MAKING OUR HIGH SCHOOLS BETTER, by Anne Wescott Dodd and Jean L. Konzol, St. Martin’s Press, New York, 1999, 276 pages, hardcover, $26.95.
School shootings are becoming all too common. American teens seem to lag behind their peers worldwide in just about every subject area. An already obscene gap is widening between school district haves and have-nots.
I’m a parent and, like you, I want the best possible education for my precious children. Stories are appearing too often in the papers that scare the wits out of me, making me wonder how I can be the best advocate for my children.
Fortunately “Making Our High Schools Better” goes a long way toward empowering me to do just that. This rich volume, by Anne Wescott Dodd and Jean L. Konzol, avoids both the condescending tone of many parent-directed how-to books and the over-reliance on insider jargon in communications aimed at educators. It’s easy to see that its authors are parents as well as teachers.
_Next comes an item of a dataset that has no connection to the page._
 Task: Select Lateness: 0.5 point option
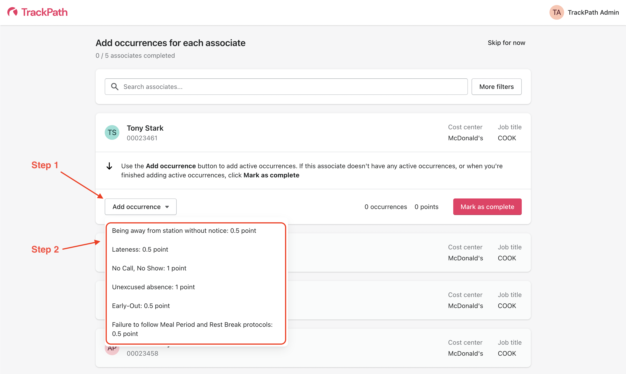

Dodd and Konzol contend that true school reform will be possible only when teachers and parents become real partners and are better able to communicate with each other. Dodd and Konzol went out and talked to parents on their own turf. They sought out a full range of educational experience: the fourth-grade dropout and the college graduate; parents of remedial-education and honor-roll children. When the parents talked, they listened.
Dodd said finding out why parents and teachers talk past each other involves looking beyond the surface of this dialogue. Sometimes both groups may use the same terms while meaning different things. The first part of “Making Our High Schools Better” examines the root of this confusion. The book examines, in great detail, issues with which both parents and teachers struggle, such as what students should learn and how they should be evaluated. The truly inspirational final chapters profile communities that have cemented true partnerships with child-benefiting reforms.
Dodd said the many ways in which high schools communicate to parents sometimes may inadvertently alienate them. Decisions about curriculum changes are announced after they have been implemented, and parent-teacher nights follow scripted formats.
Dodd believes high schools must develop a wide range of meaningful ways to involve parents and the wider community in educational reform. This goes beyond preaching to the choir, or working with privileged parents who share educational advantages. Parents who have had bad experiences with schools must be shown they also play an important role in their child’s education.
Dodd reminds us that even parents satisfied with their children’s educational experiences can’t afford to be complacent. A child who is slipping through the cracks may be angry and armed with a gun in their school.
“We must want for all children what we want for our own children,” she said. “Kids need to be nurtured and valued. We have to care about every child.”
The real sense of depth and richness of “Making Our High Schools Better” is difficult to convey. You need to read it and let it empower you.
Do our children and all children deserve any less?